A decades-long antidepressant drug can prevent coronavirus from causing serious illness, and the University of Utah is enrolling patients in a study to confirm if it works.
The drug, fluvoxamine, is an early selective inhibitor of serotonin reuptake, a common type of antidepressant, similar to Prozac or Zoloft, developed in the 1980s.
But, Professor Adam Spivak, a professor of infectious diseases, said on Thursday, “there is a lot of research suggesting that it acts as a very strong anti-inflammatory.”
This is important because severe cases of COVID-19 are likely related to inflammation caused by uncontrolled immune responses that trigger the virus, Spivak said.
Over the past year, researchers have conducted trials on drugs with anti-inflammatory effects, from ibuprofen to the antimalarial drug hydroxychloroquine.
“We have a lot of anti-inflammatory drugs on the shelf, from Motrin and Tylenol, to … medicines we use for specific cancers,” Spivak said. “There have been a very rapid series of trials on different anti-inflammatory drugs to treat severe COVID.”

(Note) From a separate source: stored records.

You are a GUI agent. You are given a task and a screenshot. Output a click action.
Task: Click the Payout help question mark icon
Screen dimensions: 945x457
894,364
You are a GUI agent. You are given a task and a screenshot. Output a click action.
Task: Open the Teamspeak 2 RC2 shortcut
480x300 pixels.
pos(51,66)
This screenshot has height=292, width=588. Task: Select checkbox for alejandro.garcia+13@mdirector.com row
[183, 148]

So far only one of these drugs, a steroid called dexamethasone, “has really worked” and has been recommended by the Centers for Disease Control and Prevention for the treatment of coronavirus.
But researchers at the University of Washington at St. Louis in the fall completed the first trials with fluvoxamine and found that none of the patients who took it required hospital care, compared to 8% of coronavirus patients who took the placebo, Spivak said.
The drug has the same cellular mechanism as hydroxychloroquine, which then-President Donald Trump announced at the beginning of the pandemic as a “miracle” cure, but was later shown to be ineffective and possibly dangerous. in the treatment of coronavirus.
This cellular mechanism is approximately 20 times more potent in fluvoxamine than in hydroxychloroquine, Spivak said.
The U. is now working with the University of Washington to enroll coronavirus patients in Utah in a follow-up trial. Researchers are looking for people who have recently tested positive for COVID-19 and have developed symptoms within six days, who are at risk for serious illness and who have not received a coronavirus vaccine.
Spivak acknowledged that with the rise in vaccinations and declining cases, it may seem a bit late in the game to get effective treatment for coronavirus. But with the virus still spreading and mutating, he said, it’s important to be prepared for a potential vaccine-resistant variant.
“People continue to receive COVID and will continue to do so until we vaccinate enough people,” he said.